Par Pesach Benson • 31 mai 2026
Jérusalem, 31 mai 2026 (TPS-IL) — L'ancien ministre israélien des Finances, Moshe Kahlon, a été reconnu coupable dimanche par le tribunal de district de Tel-Aviv d'une infraction de reporting de valeurs mobilières commise lorsqu'il était président d'Unet Credit. La décision fait suite à un accord de plaider-coupable dans lequel il a admis les accusations.
Dans le cadre de cet accord, M. Kahlon devrait recevoir une peine de prison avec sursis, payer une amende de 180 000 shekels (61 600 $) et faire l'objet d'une interdiction de 18 mois d'exercer des fonctions de dirigeant ou d'administrateur dans une société cotée en bourse.
L'affaire concerne Unet Credit, une société de prêt non bancaire cotée en bourse, dont M. Kahlon a été le président de mi-2021 à mi-2022. Les procureurs affirment qu'il n'a pas veillé à ce que les problèmes financiers majeurs découverts dans la succursale de la société à Nazareth soient rapidement signalés aux actionnaires et aux régulateurs.
Selon l'acte d'accusation, les dirigeants de la société ont pris conscience d'irrégularités croissantes au cours de 2021. Celles-ci comprenaient des chèques manquants d'une valeur de plusieurs millions de shekels, des transactions financières fabriquées et des litiges concernant des fonds gérés par le directeur de la succursale, Itzik Avnater. Les autorités soupçonnent que les pertes de la succursale se sont élevées à environ cinq millions de shekels.
Les enquêteurs affirment que le responsable de la conformité, Yoav Tzabar, a informé M. Kahlon en janvier 2022 de graves écarts financiers, y compris un manque à gagner de 10 millions de shekels (3,4 millions de dollars) lié à des chèques manquants et à des transferts douteux de fonds de la société.
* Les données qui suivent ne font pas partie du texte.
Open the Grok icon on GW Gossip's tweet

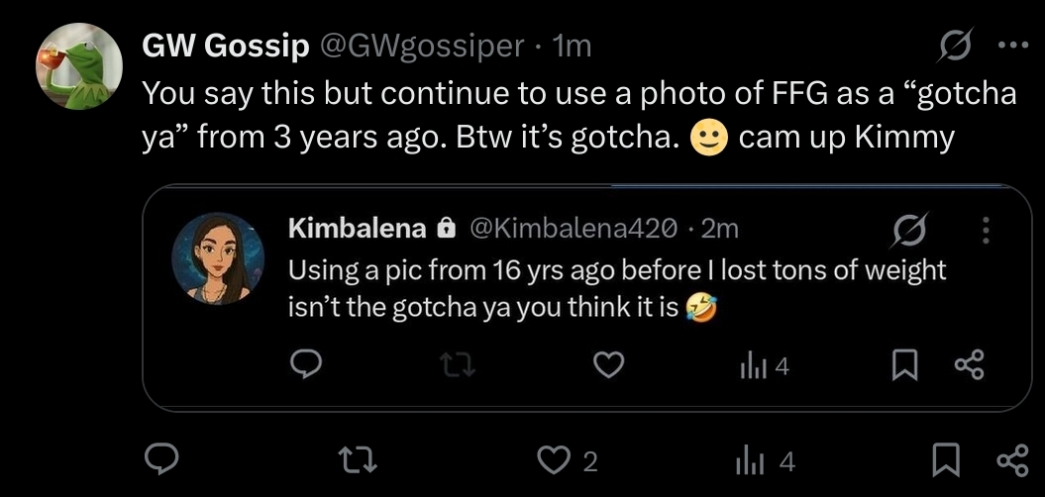pyautogui.click(x=955, y=47)
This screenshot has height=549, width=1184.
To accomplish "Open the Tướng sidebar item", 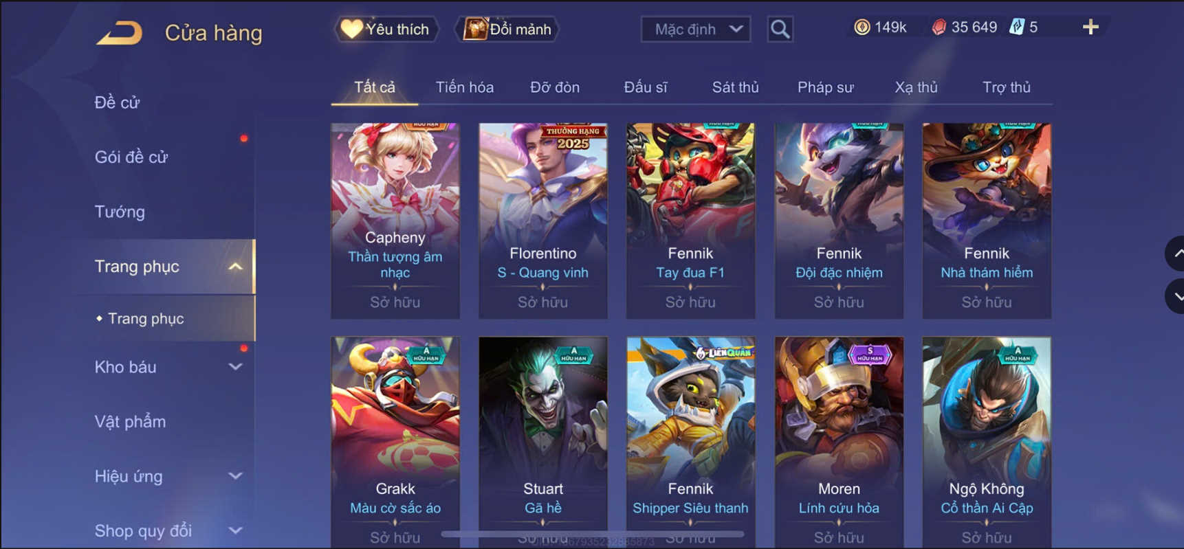I will click(120, 212).
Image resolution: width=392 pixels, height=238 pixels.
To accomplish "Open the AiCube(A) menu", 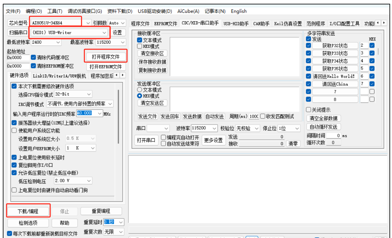I will 188,11.
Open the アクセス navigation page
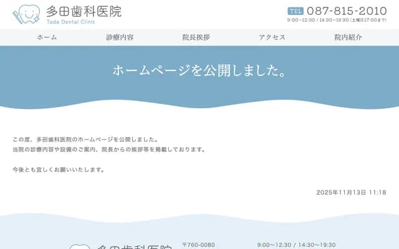Image resolution: width=399 pixels, height=249 pixels. (272, 37)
Au lieu d'en informer immédiatement le conseil d'administration, M. Kahlon aurait exhorté les dirigeants de la société à résoudre le problème discrètement et à fermer la succursale.
L'acte d'accusation affirme que M. Kahlon a averti que la divulgation trop rapide des irrégularités pourrait déclencher une « réaction en chaîne » préjudiciable pour la société cotée en bourse. Les procureurs allèguent en outre que le conseil d'administration d'Unet Credit a ensuite approuvé des rapports financiers sans recevoir d'informations complètes sur l'ampleur des problèmes découverts à Nazareth.
L'accord de plaider-coupable de M. Kahlon a été déposé conjointement avec un acte d'accusation plus large contre plusieurs personnalités importantes liées à Unet Credit. Parmi les personnes inculpées figurent les actionnaires majoritaires Tzachi Azar, Shlomo Isaac et Shai Penso, ainsi que des sociétés qui leur sont liées et d'autres associés.
Les trois hommes d'affaires sont accusés de fraude, de violation de la confiance d'entreprise et d'infractions au reporting de valeurs mobilières liées à deux stratagèmes présumés distincts.
L'une des affaires porte sur une transaction d'allocation d'actions en 2020 impliquant environ deux millions d'actions de la société, d'une valeur d'environ 50 millions de shekels (17,1 millions de dollars). Les procureurs allèguent que les accusés ont présenté à tort l'achat comme étant financé par des sources de financement externes liées aux actionnaires majoritaires.
Au lieu de cela, les enquêteurs affirment que la transaction a été secrètement financée avec les propres fonds d'Unet Credit par le biais d'un arrangement circulaire conçu pour dissimuler la véritable source des fonds. Les procureurs indiquent que cette manœuvre a permis aux accusés d'obtenir des actions d'une valeur de plusieurs dizaines de millions de shekels sous de faux prétextes.
La deuxième partie de l'enquête concerne l'affaire de la succursale de Nazareth et les allégations selon lesquelles des dirigeants de la société auraient dissimulé la mauvaise conduite financière aux administrateurs et au public investisseur pendant une période prolongée.
L'affaire a suscité une large attention en Israël en raison du rôle précédent de M. Kahlon en tant que ministre des Finances et de sa réputation passée de défenseur de la réforme économique et de la protection des consommateurs.